Now that we’ve discussed why moving from stored procs to dbt can make sense for many analytics teams, let’s discuss how the process works in a bit more detail.
What are the problems with stored procedures?
Some of the drawbacks to using stored procedures may not have been apparent historically, but they come to light when we consider modern expectations of data pipelines such as transparent documentation, testability, and reusability of code. For one, stored procedures don’t lend themselves well to documenting data flow, as the intermediate steps are a black box. Secondly, this also means that your stored procedures aren’t very testable. Finally, we often see logic from intermediate steps in one stored procedure copied almost line-for-line to others! This creates extra bloat across a development team’s codebase, which drags down team efficiency.
We might visualize this situation as something like this:
Why consider dbt as an alternative?
dbt offers an approach that is self-documenting, testable, and encourages code reuse during development. One of the most important elements of working in dbt is embracing modularity when approaching data pipelines. In dbt, each business object managed by a data pipeline is defined in a separate model (think: orders data). These models are flexibly grouped into layers to reflect the progression from raw to consumption ready data. Working in this way, we create reusable components which helps avoid duplicating data and confusion among development teams.
With dbt, we work towards creating simpler, more transparent data pipelines like this:
Tight version control integration is an added benefit of working with dbt. By leveraging the power of git-based tools, dbt enables you to integrate and test changes to transformation pipelines much faster than you can with other approaches. We often see teams who work in stored procedures making changes to their code without any notion of tracking those changes over time. While that’s more of an issue with the team’s chosen workflow than a problem with stored procedures per se, it does reflect how legacy tooling makes analytics work harder than necessary.

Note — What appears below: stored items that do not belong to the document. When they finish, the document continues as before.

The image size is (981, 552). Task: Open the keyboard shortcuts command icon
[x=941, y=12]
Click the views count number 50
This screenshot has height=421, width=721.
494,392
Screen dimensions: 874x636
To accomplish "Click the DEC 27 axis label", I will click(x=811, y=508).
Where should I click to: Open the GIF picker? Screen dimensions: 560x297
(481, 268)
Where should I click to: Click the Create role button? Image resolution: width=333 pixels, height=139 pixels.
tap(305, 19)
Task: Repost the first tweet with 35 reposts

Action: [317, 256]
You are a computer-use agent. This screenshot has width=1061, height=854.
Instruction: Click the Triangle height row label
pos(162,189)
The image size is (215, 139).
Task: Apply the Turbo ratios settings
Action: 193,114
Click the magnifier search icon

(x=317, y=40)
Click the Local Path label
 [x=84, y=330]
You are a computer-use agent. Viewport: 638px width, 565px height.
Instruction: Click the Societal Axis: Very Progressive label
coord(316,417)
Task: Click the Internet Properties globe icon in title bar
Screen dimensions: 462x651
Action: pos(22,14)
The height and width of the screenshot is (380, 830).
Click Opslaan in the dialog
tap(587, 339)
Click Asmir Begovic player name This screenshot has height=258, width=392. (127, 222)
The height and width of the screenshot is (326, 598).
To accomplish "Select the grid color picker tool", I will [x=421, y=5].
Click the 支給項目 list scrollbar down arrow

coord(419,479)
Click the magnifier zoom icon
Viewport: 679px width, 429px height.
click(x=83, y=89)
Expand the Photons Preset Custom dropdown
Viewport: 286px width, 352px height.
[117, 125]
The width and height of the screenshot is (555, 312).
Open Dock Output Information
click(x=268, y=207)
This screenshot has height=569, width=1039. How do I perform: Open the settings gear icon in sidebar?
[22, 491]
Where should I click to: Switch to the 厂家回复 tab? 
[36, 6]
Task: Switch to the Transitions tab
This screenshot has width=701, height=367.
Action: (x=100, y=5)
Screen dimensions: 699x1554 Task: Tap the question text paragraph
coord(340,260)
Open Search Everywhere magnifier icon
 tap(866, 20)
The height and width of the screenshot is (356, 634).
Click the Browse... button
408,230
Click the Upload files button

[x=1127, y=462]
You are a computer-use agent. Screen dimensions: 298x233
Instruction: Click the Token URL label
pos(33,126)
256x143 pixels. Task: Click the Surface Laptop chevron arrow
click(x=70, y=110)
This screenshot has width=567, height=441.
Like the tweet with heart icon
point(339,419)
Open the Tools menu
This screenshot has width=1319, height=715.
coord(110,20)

Methodologies for migrating from stored procedures to dbt
Whether you’re working with T-SQL, PL/SQL, BTEQ, or some other SQL dialect, the process of migrating from the stored procedure approach to the dbt approach can typically be broken down into similar steps. Over the years, we’ve worked with many customers to convert confusing and hard-to-manage stored procedure code into modular dbt pipelines. Through our work, we’ve arrived at a few key best practices in undertaking this process, which we present below.
If you’re interested in diving into further detail on this topic, please visit our companion guide to learn more in-depth information about the refactoring process.
Step 0: Understand a bit about how dbt works
If this is your first time running dbt, you may want to start with the Introduction to dbt and the Getting Started tutorial before diving into refactoring. If you’re already familiar with building dbt models and pipelines, feel free to dive in!
Step 1: Understand how dbt and stored procedures are different
Most folks who have written Stored Procedures in the past think about the world in terms of a stateful process that progresses line-by-line. You start out creating your tables, and then use DML to insert, update, and delete data, continually applying operations to the same base table throughout the course of a transformation.
On the other hand, dbt takes a declarative approach to managing datasets by using SELECT statements to describe the set of data that should make up the table. The tables (or views) defined in this way represent each stage or unit of transformation work, and are assembled into a Directed Acyclic Graph (DAG) to determine the order in which each statement runs. As we’ll see, this achieves the same ends as procedural transformations, but instead of applying many operations to one dataset, we take a more modular approach. This makes it MUCH easier to reason about, document, and test transformation pipelines.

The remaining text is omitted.